In May 1939, McDonald was transferred to Bournemouth & Boscombe Athletic, but the Second World War broke out and normal football was suspended before he made his debut. During the War, he made guest appearances for a whole host of clubs, including Bristol City, Cardiff City, Manchester United, Wolverhampton Wanderers, West Bromwich Albion, York City and Southampton.

At the end of the War, he returned to Bournemouth and soon made a name for himself as a goal-scoring left winger, scoring 38 goals in 88 appearances, top scoring in 1946-47 and second top scoring the next season. In 1948, Bournemouth finished as runners-up, but missed out on the only promotion spot available. (It was to be nearly 40 years before The Cherries eventually reached the Second Division.)

McDonald’s form soon attracted the attention of bigger teams, and in June 1948 he moved to London to join Fulham for a fee of £12,000. At the time of his transfer, Fulham’s manager Jack Peart commented in the club’s year book:

“For the present season 1948-9, we have made a few additions to our playing staff. No doubt chief interest will be focused on Jack McDonald, whose transfer we have secured from the Bournemouth and Boscombe Club in spite of very strong competition. I am certain Jack will prove a great acquisition.”

McDonald only missed one match in the 1948-49 season, scoring nine goals. His crosses assisted the other forwards, including Arthur Rowley, who scored 19, and Bob Thomas, who was top scorer with 23, as the club claimed the Second Division Championship by one point ahead of West Bromwich Albion and long-time leaders, Southampton. In the First Division, McDonald’s form was not so prolific and he eventually lost his place to Northern Ireland international Johnny Campbell, making only five appearances in each of the 1950-51 and 1951-52 seasons.

Having scored 20 goals in 78 appearances for Fulham, in August 1952 he was signed by Southampton as a replacement for Tom Lowder who was out with appendicitis. McDonald made his debut for The Saints in the opening match of the 1952-53 season and scored four goals in the first eight matches before a sudden loss of form led to the recall of Lowder following his return to health. In a match against Bury at The Dell on 20th September, McDonald took a penalty; the first attempt was kicked straight at Jimmy Kirk in the Bury goal and he then lofted the rebound over the bar. McDonald spent most of the rest of the season relegated to the reserves, although he was tried at centre-forward for four matches near the end of the season, with no conspicuous success.
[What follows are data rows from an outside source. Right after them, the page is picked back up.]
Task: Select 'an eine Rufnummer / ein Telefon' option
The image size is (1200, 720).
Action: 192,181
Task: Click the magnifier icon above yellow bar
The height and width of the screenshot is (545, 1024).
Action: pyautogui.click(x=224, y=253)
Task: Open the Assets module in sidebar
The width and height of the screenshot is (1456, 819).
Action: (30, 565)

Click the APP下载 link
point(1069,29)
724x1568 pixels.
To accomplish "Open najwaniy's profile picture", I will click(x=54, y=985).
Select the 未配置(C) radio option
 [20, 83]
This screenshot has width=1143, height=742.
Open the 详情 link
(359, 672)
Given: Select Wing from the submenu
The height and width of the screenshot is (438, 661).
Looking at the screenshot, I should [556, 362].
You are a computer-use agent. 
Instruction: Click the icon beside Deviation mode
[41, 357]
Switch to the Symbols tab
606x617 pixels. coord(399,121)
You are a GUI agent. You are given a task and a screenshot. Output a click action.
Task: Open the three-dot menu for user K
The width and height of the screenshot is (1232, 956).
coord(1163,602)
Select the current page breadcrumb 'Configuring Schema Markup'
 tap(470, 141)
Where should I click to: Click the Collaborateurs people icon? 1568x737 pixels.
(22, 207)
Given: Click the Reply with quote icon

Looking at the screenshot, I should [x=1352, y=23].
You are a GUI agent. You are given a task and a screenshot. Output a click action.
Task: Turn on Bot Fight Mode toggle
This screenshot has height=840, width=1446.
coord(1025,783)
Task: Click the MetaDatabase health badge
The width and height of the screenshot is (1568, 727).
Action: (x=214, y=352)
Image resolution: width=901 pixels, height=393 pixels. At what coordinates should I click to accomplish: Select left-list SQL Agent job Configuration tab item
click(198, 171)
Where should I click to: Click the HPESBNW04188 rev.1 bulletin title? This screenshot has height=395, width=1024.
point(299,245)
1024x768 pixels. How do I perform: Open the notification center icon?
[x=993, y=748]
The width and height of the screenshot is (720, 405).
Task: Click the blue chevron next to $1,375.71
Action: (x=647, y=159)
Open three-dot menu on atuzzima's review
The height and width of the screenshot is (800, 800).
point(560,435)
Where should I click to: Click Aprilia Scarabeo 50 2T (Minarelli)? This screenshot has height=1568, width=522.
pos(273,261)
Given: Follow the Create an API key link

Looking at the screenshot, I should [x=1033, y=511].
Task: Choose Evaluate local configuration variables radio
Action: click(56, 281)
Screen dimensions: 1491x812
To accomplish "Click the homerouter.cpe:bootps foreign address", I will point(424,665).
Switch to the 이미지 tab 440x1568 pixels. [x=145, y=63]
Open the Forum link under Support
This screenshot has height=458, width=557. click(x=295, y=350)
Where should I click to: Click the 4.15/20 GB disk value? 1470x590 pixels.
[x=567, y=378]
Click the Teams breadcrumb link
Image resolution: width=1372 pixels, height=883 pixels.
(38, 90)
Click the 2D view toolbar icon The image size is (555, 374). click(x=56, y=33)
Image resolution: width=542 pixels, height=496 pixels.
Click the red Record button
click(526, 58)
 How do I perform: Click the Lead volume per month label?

In the summer of 1953, McDonald was transfer-listed and sold to Southend United in May 1953 for a fee of £800 after 4 goals in 16 appearances. He scored 6 times in 28 appearances for Southend but he retired from League football in 1955 and returned to live in Bournemouth, where he obtained employment as a P.E. teacher, joining non league Weymouth.

Whilst playing for Weymouth, then in the Southern League, McDonald returned to The Dell in December 1956 for an FA Cup match; his team put up a gallant fight, only going down 3-2, with Southampton’s Jimmy Shields being sent off following a foul on the Weymouth goalkeeper. (This match was the first time Cup football had been played at the Dell under floodlights). He finished his career at Poole Town whom he joined in 1957.